Five-year lifeline for Proton

International Trade and Industry Minister Datuk Seri Mustapa Mohamed.

PETALING JAYA: The Government has given the management of the national car company, Proton Holdings Bhd, five years to improve its financials, and has described it as crucial for it to get a strategic partner for a turnaround.

International Trade and Industry Minister Datuk Seri Mustapa Mohamed said that Proton needed to repay the RM1.5bil that was injected into the company with cumulative dividends of 4% per annum in the next five years.

“It is therefore crucial for Proton to find a strategic partner and implement its turnaround plan that would be closely monitored by a task force,” he said in a statement yesterday, clarifying the reasons why the Government had to step in with a cash injection for the ailing national car manufacturer.

In justifying the reason for the cash assistance, Mustapa said that the Government chose to subscribe for preference shares because it was the fastest route to address Proton’s financial problems.

“The company is in dire need of liquidity to pay its vendors,” he said.

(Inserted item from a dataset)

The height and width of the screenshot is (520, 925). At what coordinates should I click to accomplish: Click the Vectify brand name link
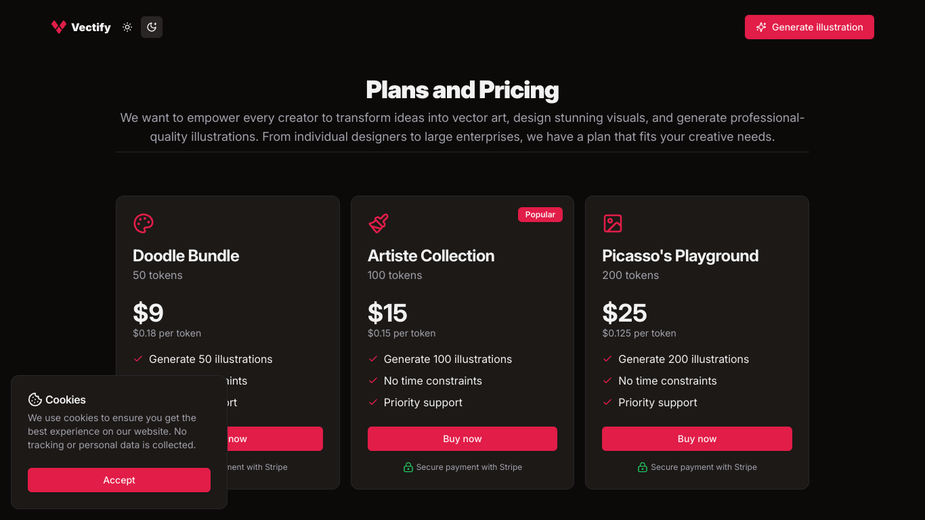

Last week, the Government completed an exercise that saw Proton receiving a total of RM1.5bil in cash assistance. It included Proton, the company, issuing RM1.25bil worth of redeemable convertible cumulative preference shares (RCCPS) that the Government subscribed through GovCo Holdings Bhd.

As of March 31 last year, Proton’s total long-term borrowings stood at RM847mil.

Should the Government propose to give a loan or a subordinated loan to Proton, the company’s existing lenders’ consent would be required and the process will take a long time, further delaying the crisis faced by the Proton vendors.

There is also the possibility that existing lenders would request for the early retirement of their loans.

Nevertheless, the financial assistance, according to Mustapa, has its punitive terms and features.

The first is that should Proton decide to convert the RCCPS, the conversion price has been set at 87 sen per share and the Government will receive 87 sen per share. This is about 46% below Proton’s current net tangible asset per share of RM1.86.

Additionally, there is a non-dilution clause where the Government is protected should Proton secure dilutive financing below the agreed conversion price of 87 sen.

Also, there will be no dividend or shareholders advance being declared or paid by Proton as long as the RCCPS is still outstanding.

Having said that, Mustapa reiterated that the Government’s role is neither to turn around Proton nor take over its management, but instead, to assist it in ensuring the conditions imposed for the financial assistance are met.

“The Government has agreed to approve the soft loan of RM1.5bil to ensure that Proton remains sustainable as a national carmaker, providing jobs for 12,000 direct employees and another 50,000 employees along the local automotive supply chain,” he said.

Coming back to the crucial issue of strategic partnership, Proton in the past had held alliance talks with several global car companies, including Volkswagen group and General Motors, but none had materialised.

It was reported that the Cabinet in 2007 had shot down the plan to have Volkswagen enter as Proton’s strategic partner.

The latest is Proton’s proposal of a long-term strategic collaboration and partnership with Suzuki Motor Corp of Japan, where both had signed a memorandum of understanding and licence agreement about a year ago.

The deal was said to encompass the four main areas of products, technology, people and market, but is still work in progress,

Last month, there was also news reports speculating that Proton was in talks with two French companies, Groupe PSA (formerly known as PSA Peugeot Citroën) and Renault SA.